I have created a function that returns the candidate columns for the index based on the uniqueness of the values of the columns. I have selected the column 'loan_id' as the index since it is unique and can be used to identify each row.


In [None]:
def index_feature_candidates(df: pd.DataFrame):
    return df.shape[0] - df.nunique()

index_feature_candidates(df)

We can see that we have two features that can be used as index so I will use the loan_id as it is more readable than customer id


In [None]:
df.set_index('loan_id')

## Observe inconsistent data


Check if there is any duplicates rows in the dataset


In [35]:
def summarize_column_values(df: pd.DataFrame, columns: list):
    """
    Summarizes the values of specified columns in a DataFrame.

    Args:
    df (pd.DataFrame): The DataFrame to summarize.
    columns (list): List of column names to summarize.

    Returns:
    pd.DataFrame: A summary DataFrame containing unique values and their counts for each specified column.
    """
    summary_list = []

    for column in columns:
        if column in df.columns:
            value_counts = df[column].value_counts(dropna=False)
            # Create a summary entry for this column
            summary_entry = {
                'Column': column,
                'Total Values': df[column].size,
                'Unique Values': value_counts.size,
                'Value Counts': value_counts.to_dict()
            }
            summary_list.append(summary_entry)

    return summary_list

In [None]:
def check_duplicate_rows(df: pd.DataFrame):
    return df.duplicated().sum()

check_duplicate_rows(df)

Check if there exists any duplicate rows without considering the loan_id and customer_id as both uniquely identify each row


In [None]:
def check_duplicate_rows_without_unique_columns(df: pd.DataFrame, columns: list):
    # Drop the specified columns temporarily for duplicate checking
    df_temp = df.drop(columns=columns)
    # Find the duplicate rows based on the remaining columns
    duplicates = df[df_temp.duplicated(keep=False)]
    return duplicates

check_duplicate_rows_without_unique_columns(df, ['loan_id', 'customer_id']).head()

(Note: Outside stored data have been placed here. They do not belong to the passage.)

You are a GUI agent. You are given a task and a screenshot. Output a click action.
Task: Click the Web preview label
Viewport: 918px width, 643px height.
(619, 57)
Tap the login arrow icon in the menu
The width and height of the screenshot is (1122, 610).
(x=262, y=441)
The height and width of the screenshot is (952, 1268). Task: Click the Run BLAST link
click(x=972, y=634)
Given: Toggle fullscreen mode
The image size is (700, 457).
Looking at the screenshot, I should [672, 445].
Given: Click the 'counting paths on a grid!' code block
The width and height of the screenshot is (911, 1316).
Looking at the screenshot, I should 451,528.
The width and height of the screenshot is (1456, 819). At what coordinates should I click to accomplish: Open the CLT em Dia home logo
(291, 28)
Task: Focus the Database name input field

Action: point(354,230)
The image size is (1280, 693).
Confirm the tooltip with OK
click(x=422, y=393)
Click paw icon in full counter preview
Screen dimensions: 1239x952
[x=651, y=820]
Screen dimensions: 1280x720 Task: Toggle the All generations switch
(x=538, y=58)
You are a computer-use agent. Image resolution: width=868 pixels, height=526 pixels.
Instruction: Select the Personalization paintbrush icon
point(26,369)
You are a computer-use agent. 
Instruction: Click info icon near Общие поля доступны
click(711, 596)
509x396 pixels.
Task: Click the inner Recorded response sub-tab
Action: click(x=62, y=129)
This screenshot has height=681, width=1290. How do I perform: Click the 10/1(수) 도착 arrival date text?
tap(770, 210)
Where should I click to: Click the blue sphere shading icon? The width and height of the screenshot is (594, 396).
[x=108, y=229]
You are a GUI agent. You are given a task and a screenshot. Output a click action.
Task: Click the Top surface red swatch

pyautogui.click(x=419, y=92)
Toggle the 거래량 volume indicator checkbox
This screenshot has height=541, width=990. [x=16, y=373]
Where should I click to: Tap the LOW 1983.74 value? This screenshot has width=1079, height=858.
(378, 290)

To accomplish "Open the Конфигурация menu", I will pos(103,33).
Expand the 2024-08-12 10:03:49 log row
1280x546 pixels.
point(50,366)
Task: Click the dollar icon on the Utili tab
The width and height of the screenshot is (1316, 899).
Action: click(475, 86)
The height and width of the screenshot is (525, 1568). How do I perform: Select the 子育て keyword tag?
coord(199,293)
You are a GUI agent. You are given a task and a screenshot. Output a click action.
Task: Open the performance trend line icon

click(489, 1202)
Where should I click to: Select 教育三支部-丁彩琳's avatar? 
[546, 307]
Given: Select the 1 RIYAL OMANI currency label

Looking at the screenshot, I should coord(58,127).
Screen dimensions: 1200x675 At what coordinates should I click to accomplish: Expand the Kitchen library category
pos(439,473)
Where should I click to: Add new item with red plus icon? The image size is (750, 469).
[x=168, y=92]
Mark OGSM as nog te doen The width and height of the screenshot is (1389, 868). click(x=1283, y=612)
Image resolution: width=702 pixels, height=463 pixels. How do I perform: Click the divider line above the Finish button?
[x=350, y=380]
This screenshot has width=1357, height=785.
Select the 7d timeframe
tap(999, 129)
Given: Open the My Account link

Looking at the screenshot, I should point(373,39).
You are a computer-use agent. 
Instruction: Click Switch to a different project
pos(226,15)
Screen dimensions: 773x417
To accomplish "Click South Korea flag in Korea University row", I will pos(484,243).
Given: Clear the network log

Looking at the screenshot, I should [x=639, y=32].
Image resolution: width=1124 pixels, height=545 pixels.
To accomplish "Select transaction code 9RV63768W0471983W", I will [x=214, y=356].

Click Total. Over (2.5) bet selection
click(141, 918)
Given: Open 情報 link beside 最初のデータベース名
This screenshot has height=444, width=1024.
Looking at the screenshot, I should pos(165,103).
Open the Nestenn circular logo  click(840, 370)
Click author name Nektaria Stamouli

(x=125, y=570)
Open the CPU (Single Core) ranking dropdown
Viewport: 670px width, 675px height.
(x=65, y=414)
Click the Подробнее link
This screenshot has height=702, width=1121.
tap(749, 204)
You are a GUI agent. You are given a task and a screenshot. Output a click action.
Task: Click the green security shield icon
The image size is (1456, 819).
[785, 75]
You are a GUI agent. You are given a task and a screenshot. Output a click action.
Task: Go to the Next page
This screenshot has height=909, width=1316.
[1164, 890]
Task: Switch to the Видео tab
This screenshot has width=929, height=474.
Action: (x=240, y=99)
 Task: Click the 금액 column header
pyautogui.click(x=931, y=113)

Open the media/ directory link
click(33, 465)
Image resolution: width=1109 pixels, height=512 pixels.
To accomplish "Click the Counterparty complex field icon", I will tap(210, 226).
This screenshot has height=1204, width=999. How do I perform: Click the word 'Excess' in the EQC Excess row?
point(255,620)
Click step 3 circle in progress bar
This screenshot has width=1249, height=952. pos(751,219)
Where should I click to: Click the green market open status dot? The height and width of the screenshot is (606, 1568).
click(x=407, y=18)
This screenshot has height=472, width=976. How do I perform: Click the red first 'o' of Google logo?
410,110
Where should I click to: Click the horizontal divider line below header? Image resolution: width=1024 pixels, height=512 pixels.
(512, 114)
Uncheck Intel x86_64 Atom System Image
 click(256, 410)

There are no duplicate rows in the dataset


In [None]:
df.dtypes

In [None]:
ExpectedDataTypes = {
    "customer_id": "object",
    "emp_title": "object",
    "emp_length": "object",
    "home_ownership": "object",
    "annual_inc": "float64",
    "annual_inc_joint": "float64",
    "verification_status": "object",
    "zip_code": "object",
    "addr_state": "object",
    "avg_cur_bal": "float64",
    "tot_cur_bal": "float64",
    "loan_id": "int64",
    "loan_status": "object",
    "loan_amount": "float64",
    "state": "object",
    "funded_amount": "float64",
    "term": "object", 
    "int_rate": "float64",
    "grade": "int64",
    "issue_date": "object",
    "pymnt_plan": "bool",
    "type": "object",
    "purpose": "object",
    "description": "object"
}

def check_column_data_types(df: pd.DataFrame, expected_data_types=ExpectedDataTypes):
    for column in df.columns:
        actual_type = df[column].dtype
        expected_type = expected_data_types.get(column)
        if expected_type is None:
            print(f'Failure: No expected data type for column {column}')
        elif actual_type != expected_type:
            print(f'Failure :Column {column} has data type {actual_type} but expected {expected_type}')
        else:
            print(f'Column {column} has expected data type {expected_type}')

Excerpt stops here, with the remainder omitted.